Droits relatifs à la codétermination et à la gouvernance : Bien qu’il soit pratiquement impossible d’expliquer ces deux grandes questions en un seul paragraphe, les travailleurs devraient avoir le droit : (a) à être consultés à propos de l’introduction de toute nouvelle technologie (les travailleurs allemands disposent de droits rigoureux dans ce domaine) ; (b) à co-déterminer la finalité, les données utilisées et les instructions fournies au système ; (c) à être informés des inférences faites et à les modifier ou les bloquer ; (d) à être impliqués dans la gouvernance continue nécessaire des technologies numériques au travail afin que leurs expériences et opinions soient prises en compte dans les évaluations d’impact. Ce dernier point est d’autant plus important que les obligations en matière de gouvernance ex-post semblent absentes de nombreuses propositions politiques.

Sécurité et santé au travail : Le contrôle et la surveillance ont des effets physiques et psychologiques préjudiciables sur les travailleurs.
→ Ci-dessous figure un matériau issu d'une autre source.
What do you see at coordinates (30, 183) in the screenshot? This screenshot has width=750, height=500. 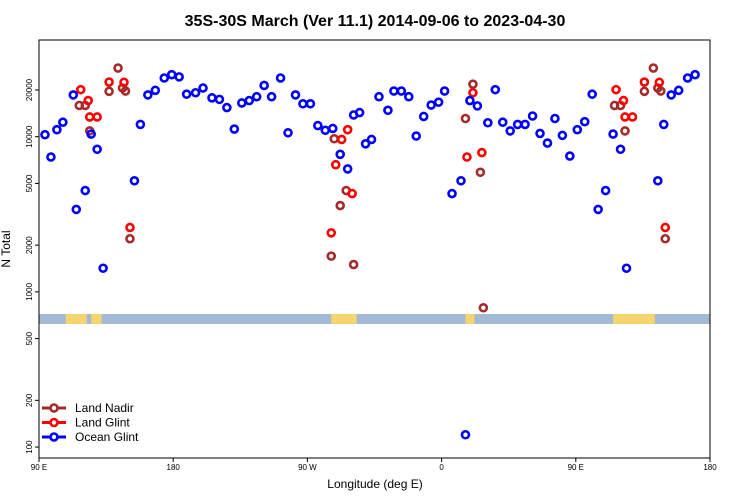 I see `y-tick-label: 5000` at bounding box center [30, 183].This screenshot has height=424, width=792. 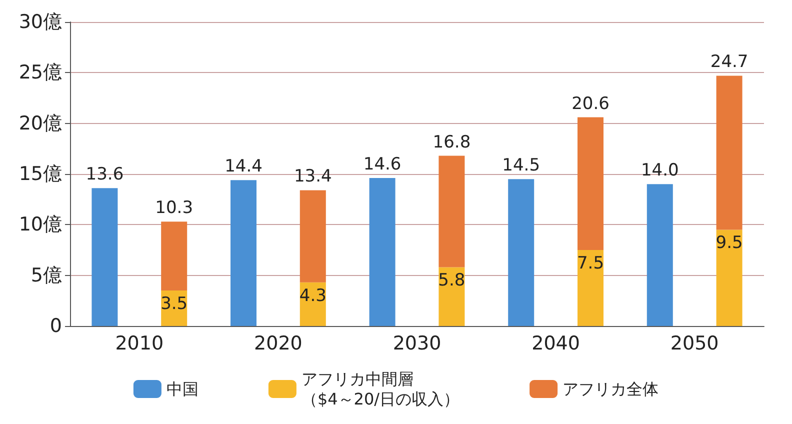 I want to click on total-label: 20.6, so click(x=591, y=104).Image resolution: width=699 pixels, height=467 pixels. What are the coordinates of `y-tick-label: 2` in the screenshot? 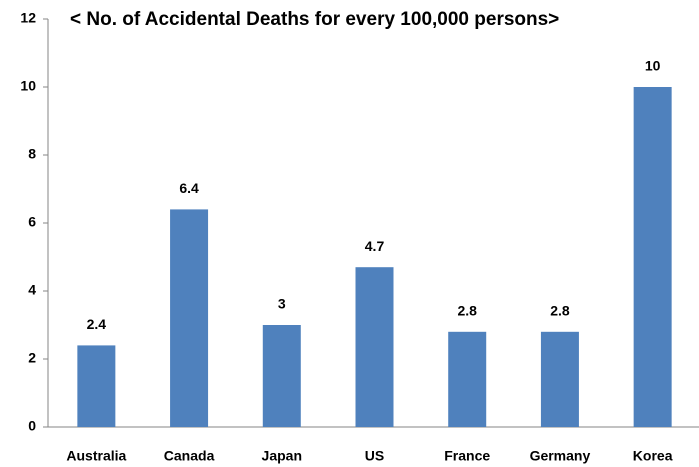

De même que les changements, les perturbations et les déplacements intempestifs. Des mesures visant à garantir le droit au « repos » (c’est-à-dire le droit de ne pas être soumis à un contrôle algorithmique) doivent être négociées.

Bien qu’ils ne soient pas exhaustifs, ces conseils constituent néanmoins un point de départ. Ils mettent également en lumière certaines des conséquences les plus critiques de la numérisation du travail, auxquelles nous devons nous atteler pour faire en sorte que les technologies servent les intérêts des personnes plutôt que le profit.